To enable others to follow their dreams of higher education, Harrison’s siblings are establishing the Evangeline Donald Harrison Scholarship Endowment at the University of Mississippi School of Journalism and New Media with a gift of $50,000.

“She was exceptionally supportive of her siblings, generously contributing her time, encouragement and financial assistance to each of us,” said Elam of Harrison, who was able to study accounting and computer science at the State Technical Institute in Memphis. “Evangeline’s compassion and benevolent spirit did not end with her family, as she helped many people in their time of need.”

A familial history of military service that dates to the American Revolutionary War led Harrison’s siblings to give first preference for the scholarship to journalism students who are serving, have served or are dependents of U.S. Armed Forces veterans.

“Evangeline was thankful for all armed forces service members – which included her late husband, William, and several other family members – and she always supported veterans,” Elam said. “And, like her, we passionately believe our freedoms have been protected by the United States Constitution, freedom of the press and the many lives and sacrifices of the brave members of our armed forces.”

Along with providing financial support, the scholarship will also further students’ understanding of the significance and protections the U.S. Constitution and its amendments provide journalists, said Andrea Hickerson, dean of the School of Journalism and New Media.

-=-=-

Work to complete —
[a] Recast everything in the records from the line containing "Given: Open Serial Numbers in Receive Stock" down to the end of the records as a numbered list, with no blank lines and no pictures.
[b] Continue the text about the Harrison scholarship endowment from where it stops.
The text above and the records that come next are unrelated material.

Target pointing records
-=-=-

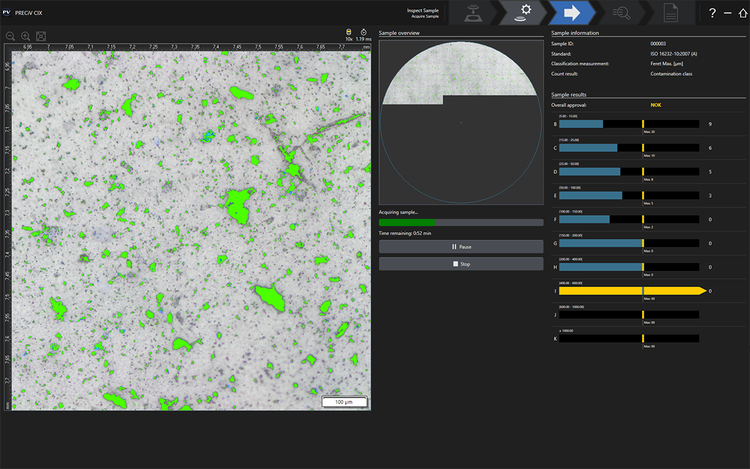
Task: Pause the sample acquisition
Action: (x=461, y=246)
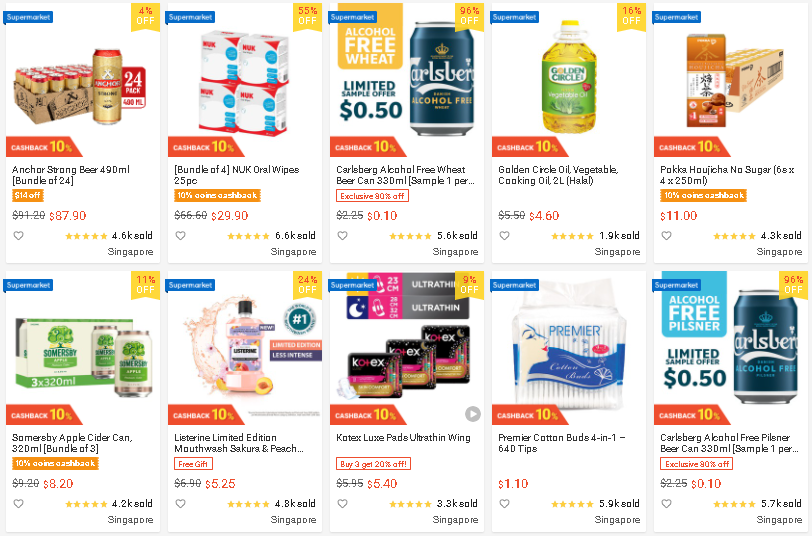The image size is (812, 536).
Task: Play the Kotex product video button
Action: pos(472,414)
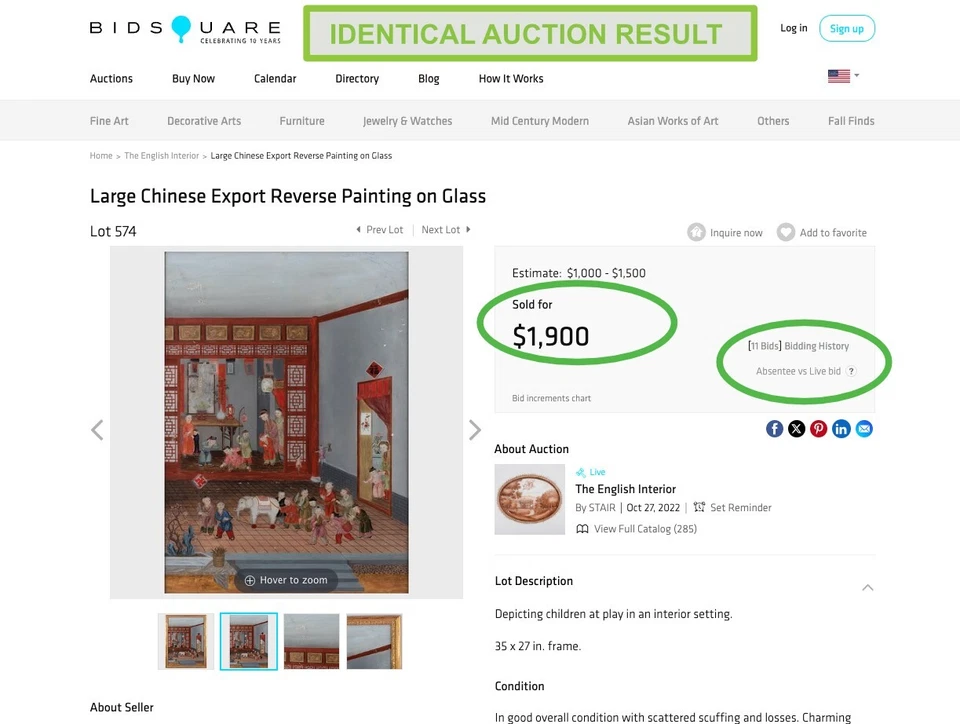960x724 pixels.
Task: Share lot on LinkedIn
Action: tap(841, 429)
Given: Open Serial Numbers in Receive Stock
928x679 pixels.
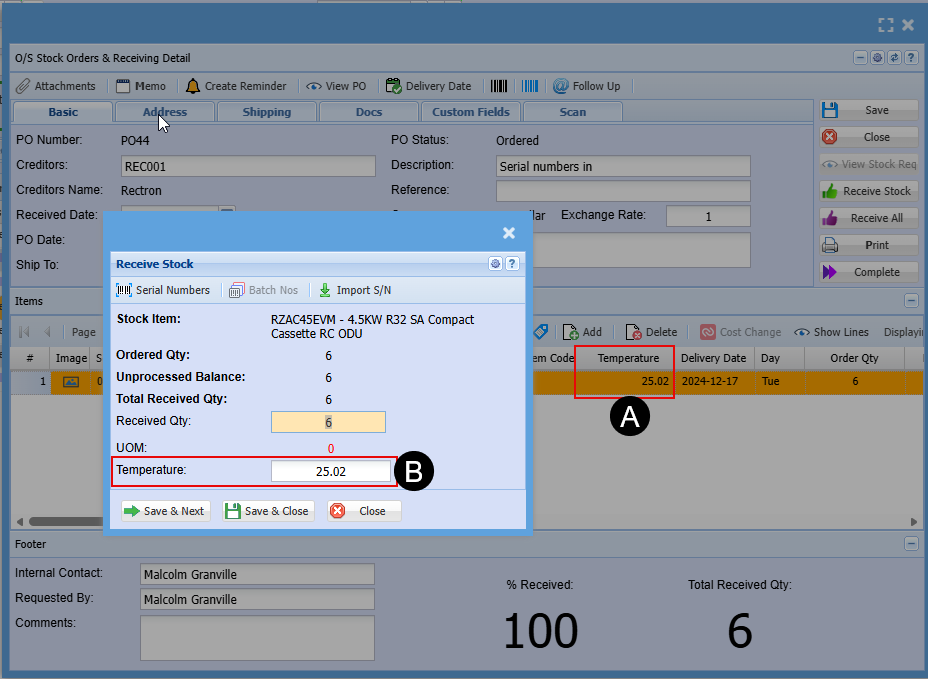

-=-=-

Set of answers —
[a]
1. Given: Open Serial Numbers in Receive Stock
2. 928x679 pixels.

[b]
“It’s wonderful and fitting for our school to have this generous scholarship requiring an essay on the First Amendment, which is what makes good journalism possible,” Hickerson said. “We are extremely grateful to be a steward of this scholarship, and I’m excited to see what students will write.”

Throughout her career in the news media – including being a proofreader for the Oak Ridger in East Tennessee – Harrison met many interesting people, such as the official photographer for the U.S. Atomic Energy Commission’s Oak Ridge Manhattan Project.

To provide a window into Harrison’s personality, Elam shared: “Two of her favorite sayings were, ‘Life is not to be understood; it is to be lived,’ and, in instances where courage is needed, ‘Close your eyes and hang on tight.’

“Being a child born in the years after the Great Depression, Evangeline knew from experience that America is a land of opportunity,” Elam continued, adding that the woman whose career began in a factory retired from an international company, Buckman Laboratories of Memphis, with a distinguished service recognition award.

Harrison’s other siblings are sister Rosa Donald Mahler of Nashville; and three brothers, Witt Donald of Jackson, Tenn.; Joe Donald of Las Vegas; and Tom Donald of Sevierville, Tenn.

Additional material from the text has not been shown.